Without including any pictures, give back all of the data exactly.

Start of Data to use

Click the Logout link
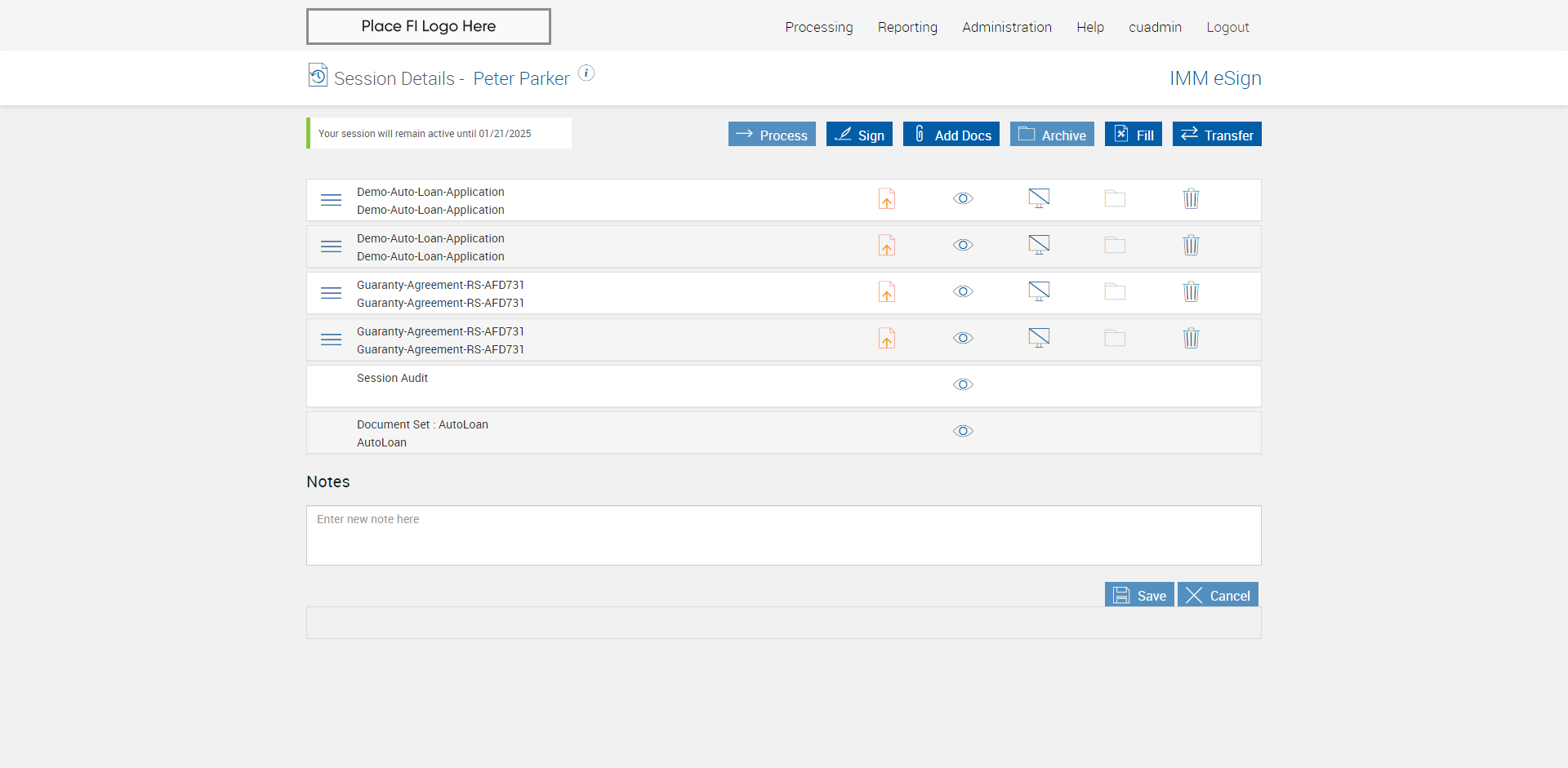 click(1227, 27)
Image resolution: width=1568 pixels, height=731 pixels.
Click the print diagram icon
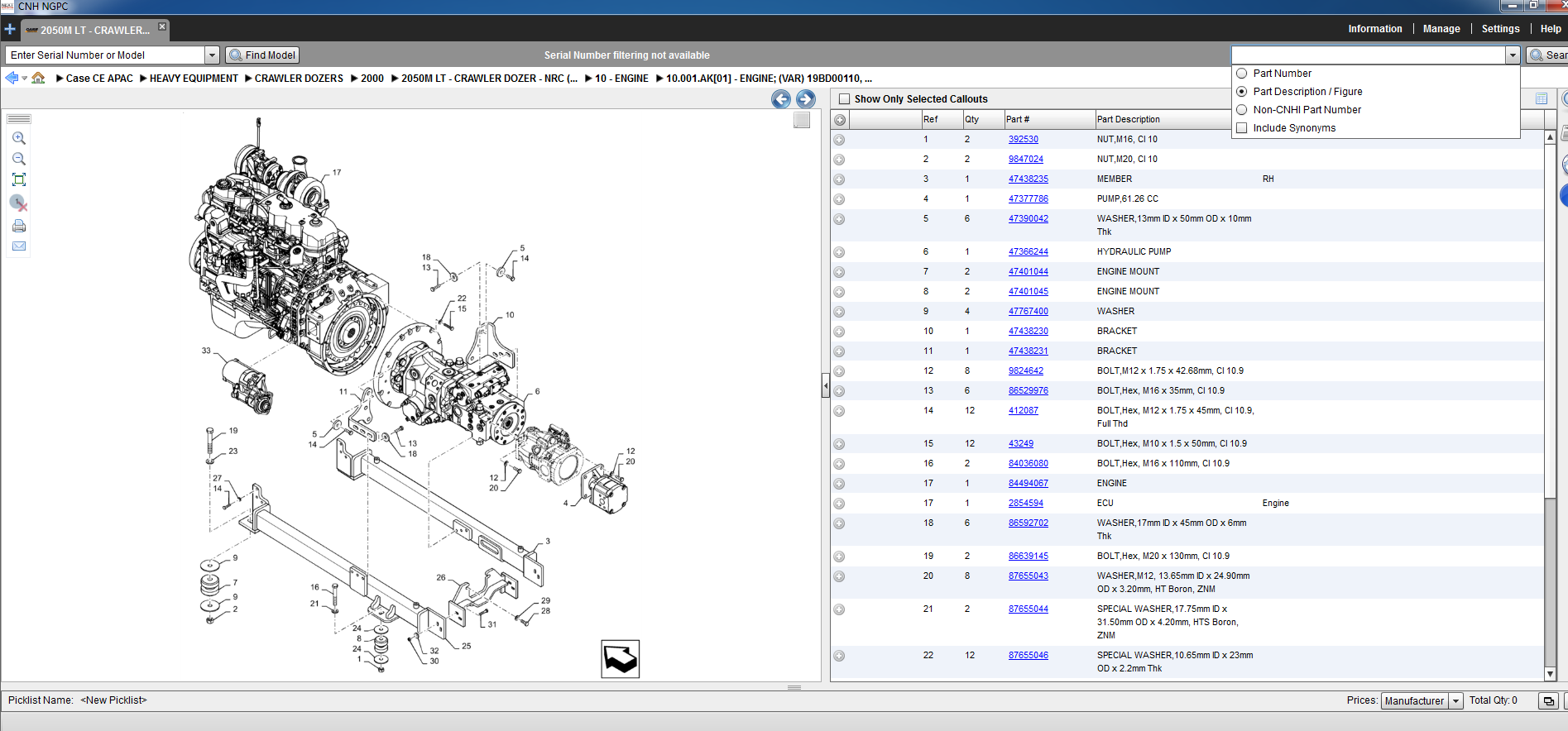tap(19, 226)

End of Data to use

* [Written answer]
Click the Logout link
 click(1227, 27)
Image resolution: width=1568 pixels, height=731 pixels.
Click the print diagram icon
tap(19, 226)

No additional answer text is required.